Clip description
Over photographs of happier times, both during her relationship with Steve, and from the time before, Liz quotes her mother and some feminist writers and deliberates on her struggle with dependency on a lover, and on the general nature of human dependency.
Curator’s notes
This sequence occurs around the middle of the film. Visually different from the rest of the film, with its collection of static shots of photographs and its absence of camera movement, it distils Liz’s essential dilemma. Throughout the film there’s a tension between the world outside (represented by photographs, shots out the window and references to people other than Liz and Steve in the narration) and the interior internalised world of Liz’s pain (represented by the obsessive diatribe of the narration, its excess reined in and tethered to the carefully composed static images). Signifiers of the world outside suggest that Liz had a life before Steve. Ipso facto she will have one again after Steve. As with any addiction, the difficulty is in the steps in between. The distance between pain and recovery is beautifully illustrated in one of the final shots of the clip. A candle in sharp focus (still burning for the ex-lover) sits in the windowsill. Outside in the distance, the night-lights of the city are visible in soft focus. In reality the city lights shine far more brightly than the candle, but for Liz they are diffuse, faraway and unattainable.

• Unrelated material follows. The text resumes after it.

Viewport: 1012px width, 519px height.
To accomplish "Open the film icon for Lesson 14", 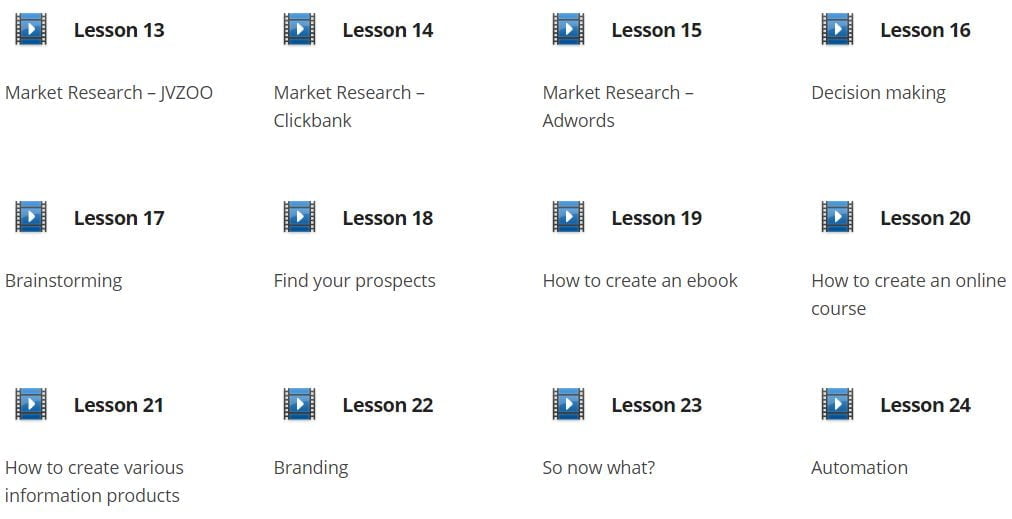I will [299, 29].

Notwithstanding the effectiveness of the sequence, many parts of the middle section of the film are difficult for some viewers to digest. Just prior to the clip, Liz has stated that she is ‘sick of the boyfriend-snatching so-called feminists of today’, and condemns other ‘fashionable feminist beliefs’. In the clip she debates the contemporary social expectations around dependency, having a spray at feminism and other liberation movements by which she feels abandoned. Today this has become a bit of a sport in the mainstream media, where second wave feminism is regularly strung up for a public beating, being blamed for the unmanageability of contemporary women’s lives. In this light, the real concerns of the middle section of the film – Liz’s self-doubt and whether or not she will ever reconcile her dependency needs – lose some of their relevance.